> _DATASET RECORDS_
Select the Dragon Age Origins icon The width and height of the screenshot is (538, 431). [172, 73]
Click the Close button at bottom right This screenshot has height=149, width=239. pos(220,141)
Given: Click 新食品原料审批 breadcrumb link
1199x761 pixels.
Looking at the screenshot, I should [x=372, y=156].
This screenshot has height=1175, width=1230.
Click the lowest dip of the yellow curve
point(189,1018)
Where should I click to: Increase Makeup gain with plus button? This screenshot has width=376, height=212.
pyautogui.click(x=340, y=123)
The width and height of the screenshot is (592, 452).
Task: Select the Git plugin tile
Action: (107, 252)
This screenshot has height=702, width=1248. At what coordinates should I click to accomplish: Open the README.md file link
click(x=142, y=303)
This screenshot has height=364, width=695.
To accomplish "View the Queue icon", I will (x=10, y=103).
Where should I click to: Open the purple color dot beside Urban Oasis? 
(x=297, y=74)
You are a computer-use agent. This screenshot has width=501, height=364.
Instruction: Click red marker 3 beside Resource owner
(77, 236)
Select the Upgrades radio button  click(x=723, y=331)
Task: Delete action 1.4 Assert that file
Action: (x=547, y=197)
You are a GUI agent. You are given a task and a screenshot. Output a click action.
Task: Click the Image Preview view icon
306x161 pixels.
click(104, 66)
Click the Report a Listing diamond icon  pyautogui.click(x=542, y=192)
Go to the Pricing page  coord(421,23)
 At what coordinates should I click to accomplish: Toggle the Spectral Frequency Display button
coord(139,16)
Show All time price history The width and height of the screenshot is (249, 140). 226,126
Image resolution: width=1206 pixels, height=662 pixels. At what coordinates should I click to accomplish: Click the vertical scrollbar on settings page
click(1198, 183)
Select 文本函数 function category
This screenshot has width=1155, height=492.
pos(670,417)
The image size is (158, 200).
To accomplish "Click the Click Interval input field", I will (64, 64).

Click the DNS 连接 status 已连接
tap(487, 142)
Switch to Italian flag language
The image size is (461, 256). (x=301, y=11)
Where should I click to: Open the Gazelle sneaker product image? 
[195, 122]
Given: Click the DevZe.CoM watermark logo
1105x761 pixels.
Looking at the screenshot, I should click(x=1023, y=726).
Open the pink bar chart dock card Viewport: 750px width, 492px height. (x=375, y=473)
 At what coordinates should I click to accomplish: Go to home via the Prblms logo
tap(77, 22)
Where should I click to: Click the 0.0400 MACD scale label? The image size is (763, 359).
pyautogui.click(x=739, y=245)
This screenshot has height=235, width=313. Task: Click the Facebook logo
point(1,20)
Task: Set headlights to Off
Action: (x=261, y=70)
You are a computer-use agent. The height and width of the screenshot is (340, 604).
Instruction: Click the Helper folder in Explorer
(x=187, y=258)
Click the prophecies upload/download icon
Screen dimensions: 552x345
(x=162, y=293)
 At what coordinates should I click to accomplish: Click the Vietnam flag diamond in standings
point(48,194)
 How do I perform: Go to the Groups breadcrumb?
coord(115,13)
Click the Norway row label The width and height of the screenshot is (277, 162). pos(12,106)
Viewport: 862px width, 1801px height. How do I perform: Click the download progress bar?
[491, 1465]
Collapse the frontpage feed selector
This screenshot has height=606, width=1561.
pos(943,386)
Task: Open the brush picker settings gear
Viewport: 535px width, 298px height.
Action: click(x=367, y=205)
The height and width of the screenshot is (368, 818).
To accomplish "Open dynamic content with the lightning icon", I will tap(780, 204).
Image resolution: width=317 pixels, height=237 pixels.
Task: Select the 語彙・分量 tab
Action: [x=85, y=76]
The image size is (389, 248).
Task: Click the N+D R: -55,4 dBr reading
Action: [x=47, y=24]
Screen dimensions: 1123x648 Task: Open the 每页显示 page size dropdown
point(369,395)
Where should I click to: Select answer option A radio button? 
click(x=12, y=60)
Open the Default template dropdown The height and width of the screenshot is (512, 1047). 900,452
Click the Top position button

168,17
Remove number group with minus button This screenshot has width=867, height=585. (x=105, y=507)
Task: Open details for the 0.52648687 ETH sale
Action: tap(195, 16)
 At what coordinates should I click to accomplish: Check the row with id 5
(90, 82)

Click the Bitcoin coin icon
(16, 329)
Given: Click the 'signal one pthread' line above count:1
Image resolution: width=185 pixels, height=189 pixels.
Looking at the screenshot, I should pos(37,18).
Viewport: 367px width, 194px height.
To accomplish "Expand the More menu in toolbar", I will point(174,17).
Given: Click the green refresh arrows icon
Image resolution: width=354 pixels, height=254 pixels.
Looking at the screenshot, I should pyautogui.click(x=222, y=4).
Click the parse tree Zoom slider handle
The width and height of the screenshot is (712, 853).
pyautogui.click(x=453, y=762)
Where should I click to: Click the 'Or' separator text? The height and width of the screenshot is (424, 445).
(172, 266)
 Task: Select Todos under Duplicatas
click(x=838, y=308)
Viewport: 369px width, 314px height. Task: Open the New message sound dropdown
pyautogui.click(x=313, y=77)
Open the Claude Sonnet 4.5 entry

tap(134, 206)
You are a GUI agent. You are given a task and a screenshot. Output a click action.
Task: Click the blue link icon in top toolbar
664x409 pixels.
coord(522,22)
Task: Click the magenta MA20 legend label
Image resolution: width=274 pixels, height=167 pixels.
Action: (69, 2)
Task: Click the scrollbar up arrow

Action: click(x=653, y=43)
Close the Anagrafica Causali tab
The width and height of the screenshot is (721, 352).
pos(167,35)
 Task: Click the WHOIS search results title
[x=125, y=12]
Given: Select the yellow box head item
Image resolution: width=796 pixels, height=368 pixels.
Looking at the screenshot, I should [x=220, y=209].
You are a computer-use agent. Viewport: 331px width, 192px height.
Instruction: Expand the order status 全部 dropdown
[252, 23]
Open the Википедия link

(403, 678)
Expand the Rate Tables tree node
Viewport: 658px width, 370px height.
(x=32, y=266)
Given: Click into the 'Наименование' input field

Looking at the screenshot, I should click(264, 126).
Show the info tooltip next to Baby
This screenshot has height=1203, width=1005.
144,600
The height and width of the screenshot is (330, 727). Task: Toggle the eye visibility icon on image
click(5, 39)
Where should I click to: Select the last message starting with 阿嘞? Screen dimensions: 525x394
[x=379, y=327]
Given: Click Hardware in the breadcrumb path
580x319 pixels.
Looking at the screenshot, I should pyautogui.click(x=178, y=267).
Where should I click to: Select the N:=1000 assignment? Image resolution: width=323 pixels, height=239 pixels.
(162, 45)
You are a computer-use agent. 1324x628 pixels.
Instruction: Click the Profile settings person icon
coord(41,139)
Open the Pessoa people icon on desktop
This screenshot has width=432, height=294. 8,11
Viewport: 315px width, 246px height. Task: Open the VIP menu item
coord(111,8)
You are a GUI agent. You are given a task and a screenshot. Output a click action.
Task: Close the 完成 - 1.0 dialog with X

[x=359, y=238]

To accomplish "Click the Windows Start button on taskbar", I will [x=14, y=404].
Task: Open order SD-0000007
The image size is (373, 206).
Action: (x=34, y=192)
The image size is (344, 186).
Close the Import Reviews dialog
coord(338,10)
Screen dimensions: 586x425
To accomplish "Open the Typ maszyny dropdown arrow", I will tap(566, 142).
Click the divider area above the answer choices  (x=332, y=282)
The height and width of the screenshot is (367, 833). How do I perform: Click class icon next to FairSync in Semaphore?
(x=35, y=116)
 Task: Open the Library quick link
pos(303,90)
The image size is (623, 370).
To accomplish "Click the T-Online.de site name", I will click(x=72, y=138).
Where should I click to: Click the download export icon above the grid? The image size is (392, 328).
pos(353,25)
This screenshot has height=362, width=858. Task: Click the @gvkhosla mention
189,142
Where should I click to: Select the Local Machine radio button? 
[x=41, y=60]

> _WHAT TO PRODUCE_
Output the whole listing again, keeping every line identical.

> _EXERCISE OUTPUT_
Select the Dragon Age Origins icon The width and height of the screenshot is (538, 431). [172, 73]
Click the Close button at bottom right This screenshot has height=149, width=239. pos(220,141)
Given: Click 新食品原料审批 breadcrumb link
1199x761 pixels.
Looking at the screenshot, I should [x=372, y=156].
This screenshot has height=1175, width=1230.
Click the lowest dip of the yellow curve
point(189,1018)
Where should I click to: Increase Makeup gain with plus button? This screenshot has width=376, height=212.
pyautogui.click(x=340, y=123)
The width and height of the screenshot is (592, 452).
Task: Select the Git plugin tile
Action: (107, 252)
This screenshot has height=702, width=1248. At what coordinates should I click to accomplish: Open the README.md file link
click(x=142, y=303)
This screenshot has height=364, width=695.
To accomplish "View the Queue icon", I will (x=10, y=103).
Where should I click to: Open the purple color dot beside Urban Oasis? 
(x=297, y=74)
You are a computer-use agent. This screenshot has width=501, height=364.
Instruction: Click red marker 3 beside Resource owner
(77, 236)
Select the Upgrades radio button  click(x=723, y=331)
Task: Delete action 1.4 Assert that file
Action: (x=547, y=197)
You are a GUI agent. You are given a task and a screenshot. Output a click action.
Task: Click the Image Preview view icon
306x161 pixels.
click(104, 66)
Click the Report a Listing diamond icon  pyautogui.click(x=542, y=192)
Go to the Pricing page  coord(421,23)
 At what coordinates should I click to accomplish: Toggle the Spectral Frequency Display button
coord(139,16)
Show All time price history The width and height of the screenshot is (249, 140). 226,126
Image resolution: width=1206 pixels, height=662 pixels. At what coordinates should I click to accomplish: Click the vertical scrollbar on settings page
click(1198, 183)
Select 文本函数 function category
This screenshot has width=1155, height=492.
pos(670,417)
The image size is (158, 200).
To accomplish "Click the Click Interval input field", I will (64, 64).

Click the DNS 连接 status 已连接
tap(487, 142)
Switch to Italian flag language
The image size is (461, 256). (x=301, y=11)
Where should I click to: Open the Gazelle sneaker product image? 
[195, 122]
Given: Click the DevZe.CoM watermark logo
1105x761 pixels.
Looking at the screenshot, I should click(x=1023, y=726).
Open the pink bar chart dock card Viewport: 750px width, 492px height. (x=375, y=473)
 At what coordinates should I click to accomplish: Go to home via the Prblms logo
tap(77, 22)
Where should I click to: Click the 0.0400 MACD scale label? The image size is (763, 359).
pyautogui.click(x=739, y=245)
This screenshot has height=235, width=313. Task: Click the Facebook logo
point(1,20)
Task: Set headlights to Off
Action: (x=261, y=70)
You are a computer-use agent. The height and width of the screenshot is (340, 604).
Instruction: Click the Helper folder in Explorer
(x=187, y=258)
Click the prophecies upload/download icon
Screen dimensions: 552x345
(x=162, y=293)
 At what coordinates should I click to accomplish: Click the Vietnam flag diamond in standings
point(48,194)
 How do I perform: Go to the Groups breadcrumb?
coord(115,13)
Click the Norway row label The width and height of the screenshot is (277, 162). pos(12,106)
Viewport: 862px width, 1801px height. How do I perform: Click the download progress bar?
[491, 1465]
Collapse the frontpage feed selector
This screenshot has height=606, width=1561.
pos(943,386)
Task: Open the brush picker settings gear
Viewport: 535px width, 298px height.
Action: click(x=367, y=205)
The height and width of the screenshot is (368, 818).
To accomplish "Open dynamic content with the lightning icon", I will tap(780, 204).
Image resolution: width=317 pixels, height=237 pixels.
Task: Select the 語彙・分量 tab
Action: [x=85, y=76]
The image size is (389, 248).
Task: Click the N+D R: -55,4 dBr reading
Action: [x=47, y=24]
Screen dimensions: 1123x648 Task: Open the 每页显示 page size dropdown
point(369,395)
Where should I click to: Select answer option A radio button? 
click(x=12, y=60)
Open the Default template dropdown The height and width of the screenshot is (512, 1047). 900,452
Click the Top position button

168,17
Remove number group with minus button This screenshot has width=867, height=585. (x=105, y=507)
Task: Open details for the 0.52648687 ETH sale
Action: tap(195, 16)
 At what coordinates should I click to accomplish: Check the row with id 5
(90, 82)

Click the Bitcoin coin icon
(16, 329)
Given: Click the 'signal one pthread' line above count:1
Image resolution: width=185 pixels, height=189 pixels.
Looking at the screenshot, I should pos(37,18).
Viewport: 367px width, 194px height.
To accomplish "Expand the More menu in toolbar", I will point(174,17).
Given: Click the green refresh arrows icon
Image resolution: width=354 pixels, height=254 pixels.
Looking at the screenshot, I should pyautogui.click(x=222, y=4).
Click the parse tree Zoom slider handle
The width and height of the screenshot is (712, 853).
pyautogui.click(x=453, y=762)
Where should I click to: Click the 'Or' separator text? The height and width of the screenshot is (424, 445).
(172, 266)
 Task: Select Todos under Duplicatas
click(x=838, y=308)
Viewport: 369px width, 314px height. Task: Open the New message sound dropdown
pyautogui.click(x=313, y=77)
Open the Claude Sonnet 4.5 entry

tap(134, 206)
You are a GUI agent. You are given a task and a screenshot. Output a click action.
Task: Click the blue link icon in top toolbar
664x409 pixels.
coord(522,22)
Task: Click the magenta MA20 legend label
Image resolution: width=274 pixels, height=167 pixels.
Action: (69, 2)
Task: Click the scrollbar up arrow

Action: click(x=653, y=43)
Close the Anagrafica Causali tab
The width and height of the screenshot is (721, 352).
pos(167,35)
 Task: Click the WHOIS search results title
[x=125, y=12]
Given: Select the yellow box head item
Image resolution: width=796 pixels, height=368 pixels.
Looking at the screenshot, I should [x=220, y=209].
You are a computer-use agent. Viewport: 331px width, 192px height.
Instruction: Expand the order status 全部 dropdown
[252, 23]
Open the Википедия link

(403, 678)
Expand the Rate Tables tree node
Viewport: 658px width, 370px height.
(x=32, y=266)
Given: Click into the 'Наименование' input field

Looking at the screenshot, I should click(264, 126).
Show the info tooltip next to Baby
This screenshot has height=1203, width=1005.
144,600
The height and width of the screenshot is (330, 727). Task: Toggle the eye visibility icon on image
click(5, 39)
Where should I click to: Select the last message starting with 阿嘞? Screen dimensions: 525x394
[x=379, y=327]
Given: Click Hardware in the breadcrumb path
580x319 pixels.
Looking at the screenshot, I should pyautogui.click(x=178, y=267).
Where should I click to: Select the N:=1000 assignment? Image resolution: width=323 pixels, height=239 pixels.
(162, 45)
You are a computer-use agent. 1324x628 pixels.
Instruction: Click the Profile settings person icon
coord(41,139)
Open the Pessoa people icon on desktop
This screenshot has width=432, height=294. 8,11
Viewport: 315px width, 246px height. Task: Open the VIP menu item
coord(111,8)
You are a GUI agent. You are given a task and a screenshot. Output a click action.
Task: Close the 完成 - 1.0 dialog with X

[x=359, y=238]

To accomplish "Click the Windows Start button on taskbar", I will [x=14, y=404].
Task: Open order SD-0000007
The image size is (373, 206).
Action: (x=34, y=192)
The image size is (344, 186).
Close the Import Reviews dialog
coord(338,10)
Screen dimensions: 586x425
To accomplish "Open the Typ maszyny dropdown arrow", I will tap(566, 142).
Click the divider area above the answer choices  (x=332, y=282)
The height and width of the screenshot is (367, 833). How do I perform: Click class icon next to FairSync in Semaphore?
(x=35, y=116)
 Task: Open the Library quick link
pos(303,90)
The image size is (623, 370).
To accomplish "Click the T-Online.de site name", I will click(x=72, y=138).
Where should I click to: Click the download export icon above the grid? The image size is (392, 328).
pos(353,25)
This screenshot has height=362, width=858. Task: Click the @gvkhosla mention
189,142
Where should I click to: Select the Local Machine radio button? 
[x=41, y=60]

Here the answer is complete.